Qué suceso fue ese trabajo, ¿verdad?

En España recorrimos 90 ciudades. Y en el país desde La Quiaca hasta Tierra del Fuego, todos los lugares que quieras. Y Chile y Uruguay también. Y en el año 1979 cumplimos las tres mil representaciones y se hizo una función especial en lo que era el Blanca Podestá, donde estábamos haciendo temporada. Fue una función a todo trapo, en la que estaba una gran parte de la colonia artística, Mecha Ortiz, Zully Moreno, Tincho Zabala, entre los que recuerdo. El anecdotario de Orquesta de Señoritas da para escribir un libro. Fijate que en España estuve viviendo entre 1977 y 1978 y encontrándome allí hice cursos sobre el teatro del Siglo de Oro, vi mucho teatro. Y en 2018 volví a España, a la que no había vuelto desde aquellos años. Hice otros viajes diferentes, pero no a España. Y cuarenta años después volví con la compañía y me condecoraron.

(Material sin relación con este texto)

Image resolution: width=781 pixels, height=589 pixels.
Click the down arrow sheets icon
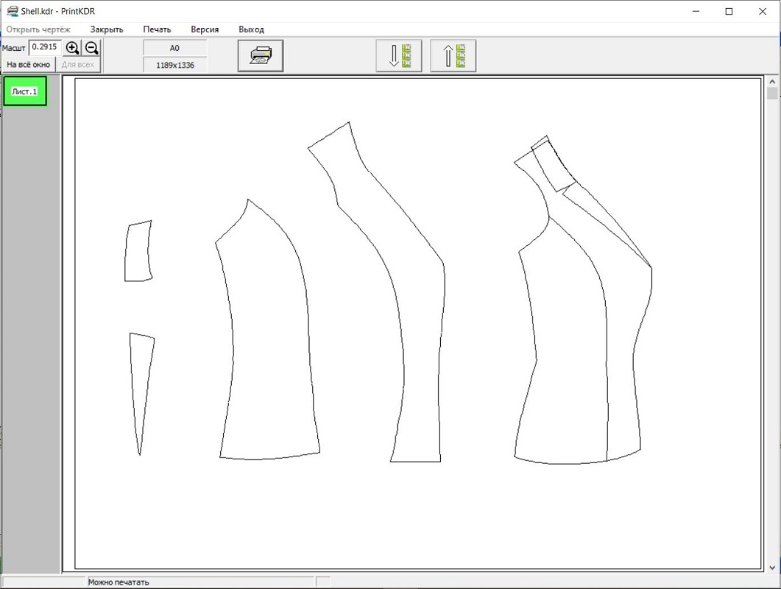[x=399, y=56]
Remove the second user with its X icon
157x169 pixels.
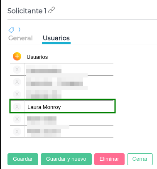pyautogui.click(x=17, y=82)
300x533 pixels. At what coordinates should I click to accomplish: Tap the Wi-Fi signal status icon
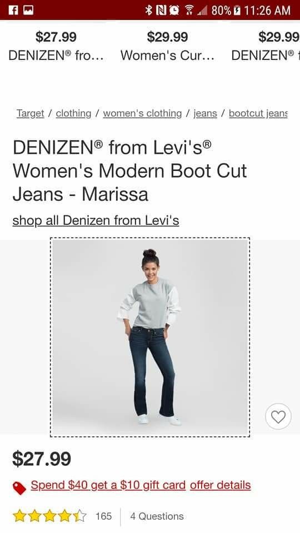tap(189, 11)
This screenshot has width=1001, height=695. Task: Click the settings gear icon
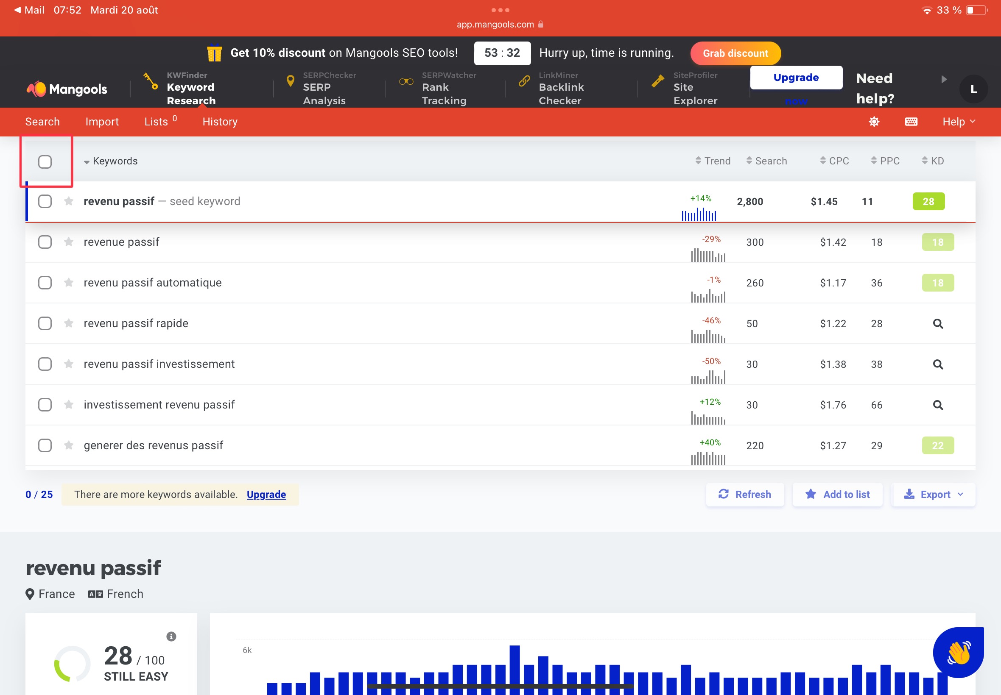coord(874,121)
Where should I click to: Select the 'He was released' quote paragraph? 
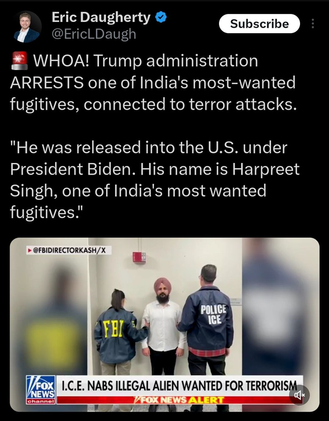tap(155, 180)
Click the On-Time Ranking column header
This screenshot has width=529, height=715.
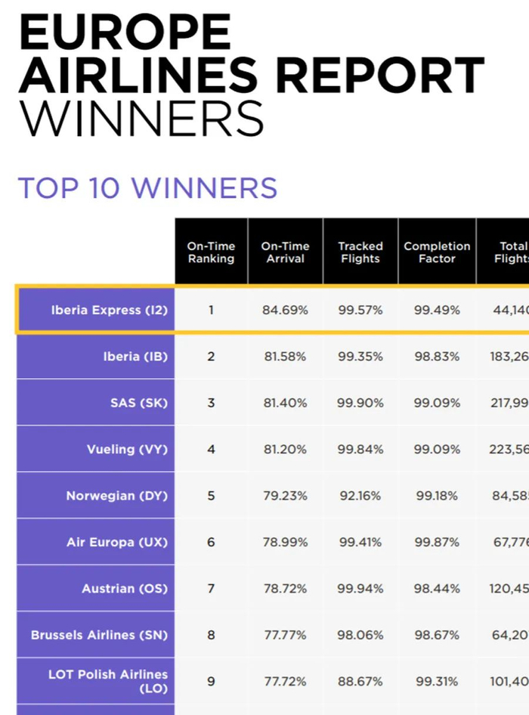click(x=211, y=252)
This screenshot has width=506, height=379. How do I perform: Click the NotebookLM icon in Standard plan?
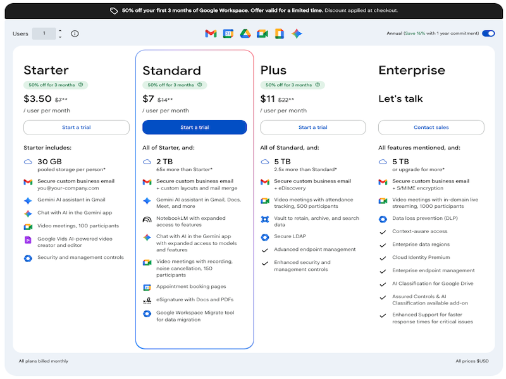(147, 219)
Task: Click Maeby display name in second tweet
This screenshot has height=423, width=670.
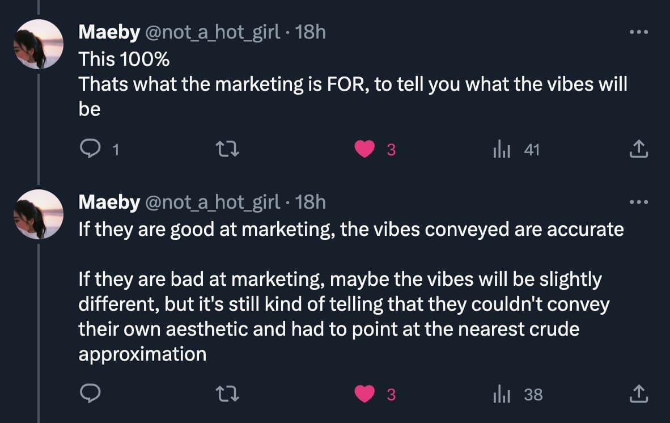Action: point(109,202)
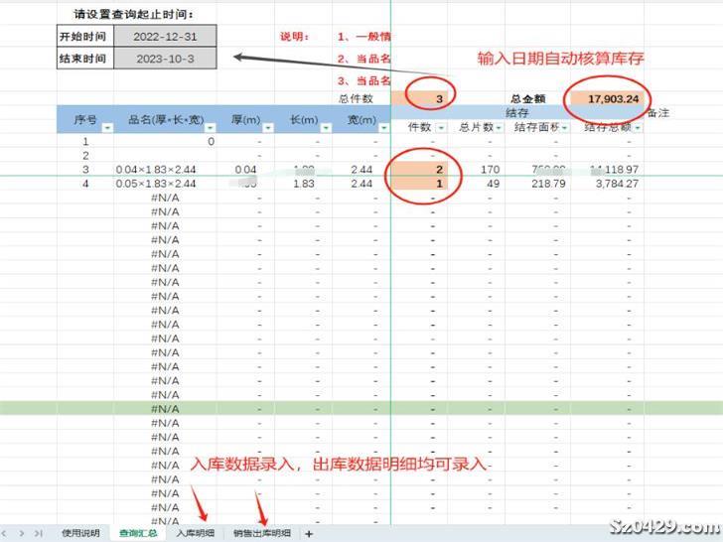Open filter dropdown on 厚(m) column
This screenshot has width=723, height=542.
pos(268,127)
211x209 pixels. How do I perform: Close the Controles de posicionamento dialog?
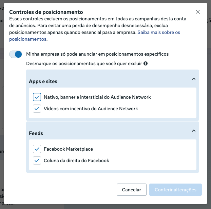[198, 12]
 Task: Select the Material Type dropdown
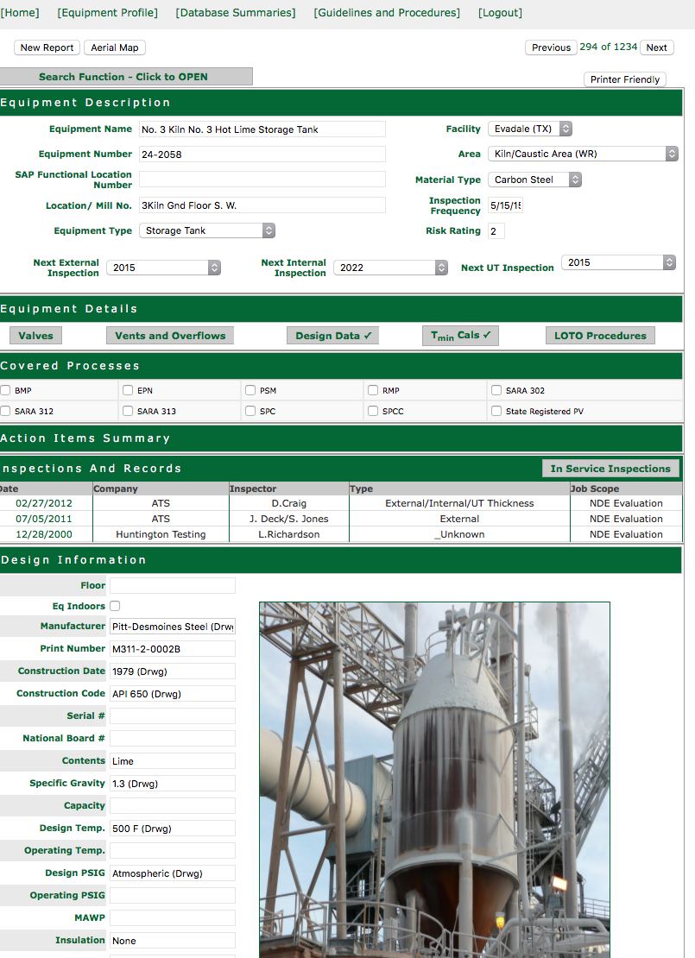pyautogui.click(x=534, y=180)
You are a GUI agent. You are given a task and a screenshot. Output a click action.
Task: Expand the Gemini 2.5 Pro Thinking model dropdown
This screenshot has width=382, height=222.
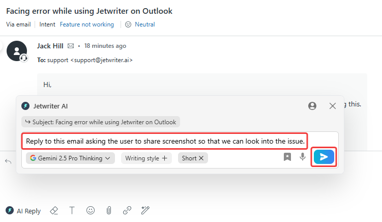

Tenes que estar orgulloso de tu carrera, pero sobre todo de ser además un tipo muy querido en el ambiente. Lo que habla de tu muy buena condición humana.

Ese cariño de los otros, que siento de verdad, me da también fortaleza, vigor para vivir. Nos mantenemos vivos, en gran parte, gracias a esa dialéctica de dar cariño y, en respuesta, recibirlo de los otros. Es uno de los secretos de sentirse bien en la existencia.